◆ **WHAT IS NEEDED**: Every entry that follows should be output again, word for word.

══════

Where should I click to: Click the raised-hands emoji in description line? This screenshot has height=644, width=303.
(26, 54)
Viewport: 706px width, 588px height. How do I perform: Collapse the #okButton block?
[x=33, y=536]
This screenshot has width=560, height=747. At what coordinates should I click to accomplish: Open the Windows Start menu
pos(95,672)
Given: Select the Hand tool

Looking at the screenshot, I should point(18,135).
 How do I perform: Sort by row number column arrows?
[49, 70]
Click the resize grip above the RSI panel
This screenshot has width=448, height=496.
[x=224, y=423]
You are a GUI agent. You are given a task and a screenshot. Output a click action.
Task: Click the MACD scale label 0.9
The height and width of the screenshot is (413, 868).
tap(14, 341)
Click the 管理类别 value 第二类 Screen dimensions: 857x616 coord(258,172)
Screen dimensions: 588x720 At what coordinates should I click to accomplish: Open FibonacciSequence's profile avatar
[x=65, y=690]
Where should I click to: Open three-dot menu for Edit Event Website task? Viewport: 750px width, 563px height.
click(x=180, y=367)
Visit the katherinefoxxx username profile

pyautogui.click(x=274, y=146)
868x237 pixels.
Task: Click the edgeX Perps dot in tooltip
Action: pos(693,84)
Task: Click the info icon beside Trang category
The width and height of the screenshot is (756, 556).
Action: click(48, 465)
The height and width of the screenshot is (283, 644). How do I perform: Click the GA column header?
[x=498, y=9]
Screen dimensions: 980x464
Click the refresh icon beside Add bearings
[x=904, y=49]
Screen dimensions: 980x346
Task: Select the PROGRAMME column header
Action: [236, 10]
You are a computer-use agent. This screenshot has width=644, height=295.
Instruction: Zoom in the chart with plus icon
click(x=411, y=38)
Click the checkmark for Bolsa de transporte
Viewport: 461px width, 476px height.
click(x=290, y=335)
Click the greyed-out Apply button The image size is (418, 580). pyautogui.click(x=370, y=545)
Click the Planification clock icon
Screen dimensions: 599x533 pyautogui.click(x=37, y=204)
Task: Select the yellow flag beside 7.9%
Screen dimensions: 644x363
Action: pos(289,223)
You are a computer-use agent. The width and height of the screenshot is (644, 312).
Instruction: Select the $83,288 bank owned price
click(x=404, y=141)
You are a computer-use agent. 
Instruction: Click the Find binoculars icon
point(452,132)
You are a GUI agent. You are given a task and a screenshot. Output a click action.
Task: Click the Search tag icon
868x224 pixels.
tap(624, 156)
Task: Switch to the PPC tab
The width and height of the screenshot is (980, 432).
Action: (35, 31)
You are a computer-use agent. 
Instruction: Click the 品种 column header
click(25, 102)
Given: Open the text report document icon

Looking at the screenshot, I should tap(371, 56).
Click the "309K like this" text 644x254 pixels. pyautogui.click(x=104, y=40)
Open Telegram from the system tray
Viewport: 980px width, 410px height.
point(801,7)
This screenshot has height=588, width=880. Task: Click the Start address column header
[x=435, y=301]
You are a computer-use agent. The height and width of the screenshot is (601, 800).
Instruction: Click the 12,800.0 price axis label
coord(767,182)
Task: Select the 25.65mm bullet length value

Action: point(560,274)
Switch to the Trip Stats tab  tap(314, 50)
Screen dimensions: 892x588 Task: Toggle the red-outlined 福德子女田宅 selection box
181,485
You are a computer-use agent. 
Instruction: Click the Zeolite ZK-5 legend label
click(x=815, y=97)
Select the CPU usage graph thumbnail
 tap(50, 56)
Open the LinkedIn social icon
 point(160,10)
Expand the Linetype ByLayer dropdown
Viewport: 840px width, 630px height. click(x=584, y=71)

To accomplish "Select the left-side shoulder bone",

══════

◆ **RESULT OF THE TASK**:
Where should I click to: Click the raised-hands emoji in description line? This screenshot has height=644, width=303.
(26, 54)
Viewport: 706px width, 588px height. How do I perform: Collapse the #okButton block?
[x=33, y=536]
This screenshot has width=560, height=747. At what coordinates should I click to accomplish: Open the Windows Start menu
pos(95,672)
Given: Select the Hand tool

Looking at the screenshot, I should point(18,135).
 How do I perform: Sort by row number column arrows?
[49, 70]
Click the resize grip above the RSI panel
This screenshot has width=448, height=496.
[x=224, y=423]
You are a GUI agent. You are given a task and a screenshot. Output a click action.
Task: Click the MACD scale label 0.9
The height and width of the screenshot is (413, 868).
tap(14, 341)
Click the 管理类别 value 第二类 Screen dimensions: 857x616 coord(258,172)
Screen dimensions: 588x720 At what coordinates should I click to accomplish: Open FibonacciSequence's profile avatar
[x=65, y=690]
Where should I click to: Open three-dot menu for Edit Event Website task? Viewport: 750px width, 563px height.
click(x=180, y=367)
Visit the katherinefoxxx username profile

pyautogui.click(x=274, y=146)
868x237 pixels.
Task: Click the edgeX Perps dot in tooltip
Action: pos(693,84)
Task: Click the info icon beside Trang category
The width and height of the screenshot is (756, 556).
Action: click(48, 465)
The height and width of the screenshot is (283, 644). How do I perform: Click the GA column header?
[x=498, y=9]
Screen dimensions: 980x464
Click the refresh icon beside Add bearings
[x=904, y=49]
Screen dimensions: 980x346
Task: Select the PROGRAMME column header
Action: [236, 10]
You are a computer-use agent. This screenshot has width=644, height=295.
Instruction: Zoom in the chart with plus icon
click(x=411, y=38)
Click the checkmark for Bolsa de transporte
Viewport: 461px width, 476px height.
click(x=290, y=335)
Click the greyed-out Apply button The image size is (418, 580). pyautogui.click(x=370, y=545)
Click the Planification clock icon
Screen dimensions: 599x533 pyautogui.click(x=37, y=204)
Task: Select the yellow flag beside 7.9%
Screen dimensions: 644x363
Action: pos(289,223)
You are a computer-use agent. The width and height of the screenshot is (644, 312).
Instruction: Select the $83,288 bank owned price
click(x=404, y=141)
You are a computer-use agent. 
Instruction: Click the Find binoculars icon
point(452,132)
You are a GUI agent. You are given a task and a screenshot. Output a click action.
Task: Click the Search tag icon
868x224 pixels.
tap(624, 156)
Task: Switch to the PPC tab
The width and height of the screenshot is (980, 432).
Action: (35, 31)
You are a computer-use agent. 
Instruction: Click the 品种 column header
click(25, 102)
Given: Open the text report document icon

Looking at the screenshot, I should tap(371, 56).
Click the "309K like this" text 644x254 pixels. pyautogui.click(x=104, y=40)
Open Telegram from the system tray
Viewport: 980px width, 410px height.
point(801,7)
This screenshot has height=588, width=880. Task: Click the Start address column header
[x=435, y=301]
You are a computer-use agent. The height and width of the screenshot is (601, 800).
Instruction: Click the 12,800.0 price axis label
coord(767,182)
Task: Select the 25.65mm bullet length value

Action: point(560,274)
Switch to the Trip Stats tab  tap(314, 50)
Screen dimensions: 892x588 Task: Toggle the red-outlined 福德子女田宅 selection box
181,485
You are a computer-use agent. 
Instruction: Click the Zeolite ZK-5 legend label
click(x=815, y=97)
Select the CPU usage graph thumbnail
 tap(50, 56)
Open the LinkedIn social icon
 point(160,10)
Expand the Linetype ByLayer dropdown
Viewport: 840px width, 630px height. click(x=584, y=71)

To accomplish "Select the left-side shoulder bone",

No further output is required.